Нежный лоб Массимины пересекла складка.
– Мне кажется, следует аккуратнее расходовать деньги, Морри. Если мы хотим их растянуть подольше.
– Но первый наш день все-таки надо бы отпраздновать. – Моррис уже предвкушал роскошный, упоительный обед. Он толком не ел целую вечность.
Но Массимина упорствовала. Достаточно купить хлеба с сыром и просто перекусить. Можно устроиться на ступенях Старого Рынка, жевать бутерброды и бросать голубям крошки. Это будет прекрасно. (Судя по жалостливой улыбке монахини, он выглядел мягкотелым влюбленным!) Моррис внезапно почувствовал глухое раздражение. Он не собирается таскаться по всей Италии, сюсюкать на заплеванных ступенях исторических памятников и кормить вонючих крылатых попрошаек. Больше всего на свете ему ненавистны туристы, которые толпятся у достопримечательностей с рюкзаками и пакетами, набитыми сандвичами. Он с негодованием взглянул на Массимину, но сдержался. Нельзя привлекать к себе внимание.
– Как скажешь, cara, – буркнул он.
Старый крестьянин поднял взгляд и хмыкнул.

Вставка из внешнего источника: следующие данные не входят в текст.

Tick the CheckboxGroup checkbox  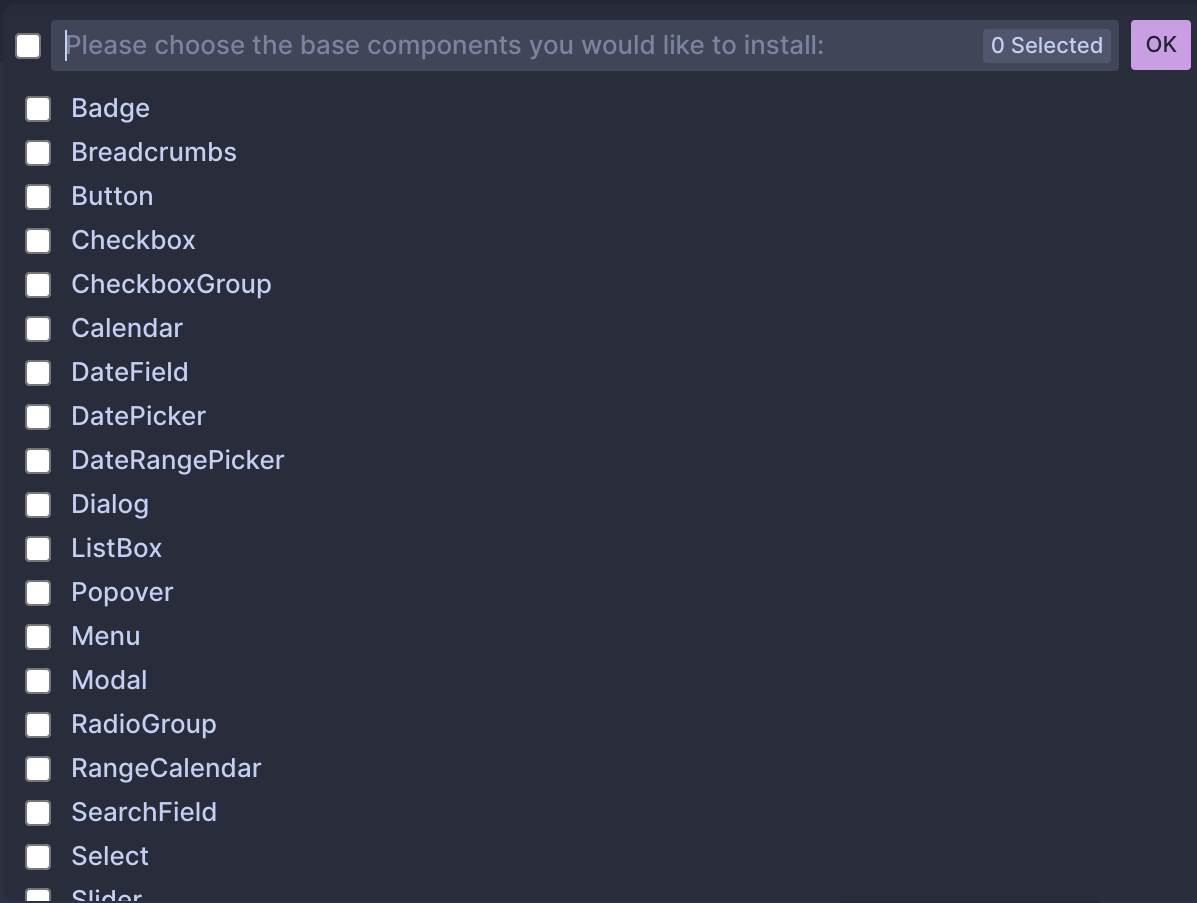[38, 285]
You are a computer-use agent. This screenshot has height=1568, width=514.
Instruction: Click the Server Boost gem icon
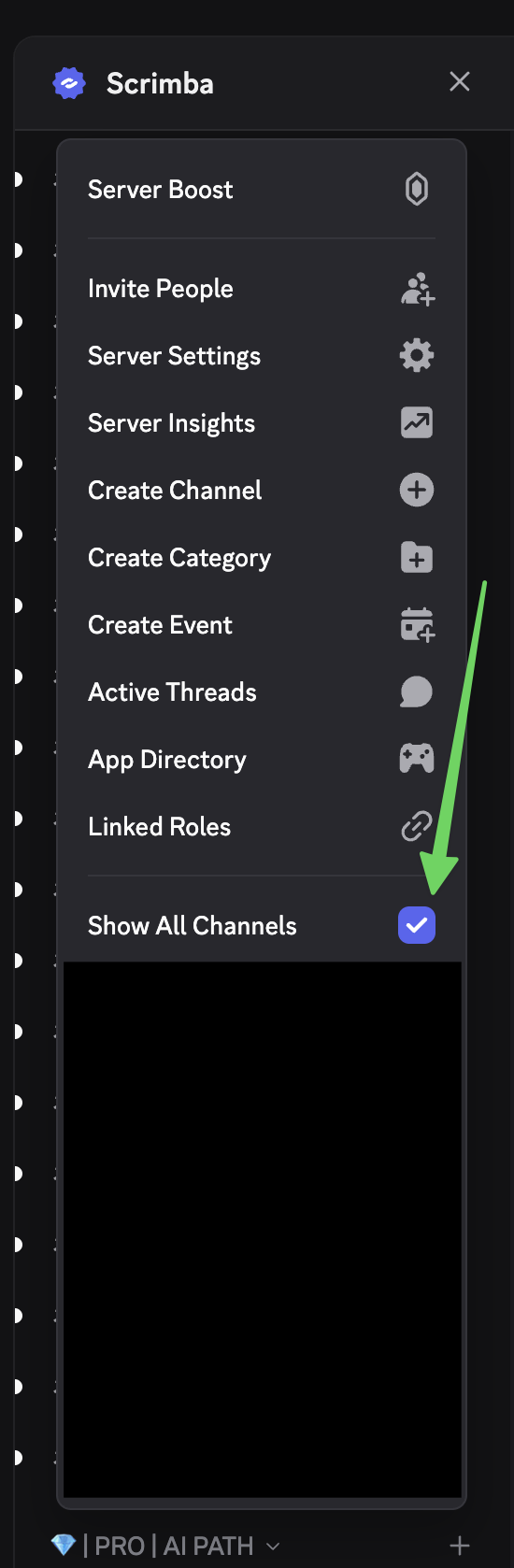click(417, 190)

Перед ними расстилался день, который надо чем-то заполнить, огромная неясная пустота, где не за что зацепиться. Но пустота эта, казалось, не тревожила Массимину, которая деловито расправлялась с хлебом, сыром и дешевой ветчиной. Она была влюблена, она бежала из дома, весь мир для нее был внове, и у нее хватит сил, чтобы пережить еще тысячу пустых дней. Чтобы выглядеть посолиднее, Массимина заплела волосы в косы и уложила их на затылке: выпрямив спину, она сидела на древних ступенях, подставляя палящему солнцу нежную шею цвета слоновой кости.
Морриса переполняли скука и раздражение. До открытия церкви Святого Венца оставалось еще часа три, и делать было ровным счетом нечего. Он стряхнул с коленей крошки. Чемодан они оставили на вокзале в камере хранения, потому что Массимина наотрез отказалась взять такси до центра города. Она пожелала пройтись пешком – поискать самый дешевый пансион, затем вернуться на вокзал (снова пешком!), забрать чемодан и отволочь его в пансион. Такая перспектива ввергла Морриса в беспросветное уныние. Солнце палило все сильнее, воздух раскалялся, не было ни малейшего ветерка. Да уж лучше спустить миллион на недельный кондиционированный комфорт, чем растягивать его на знойно-душный месяц.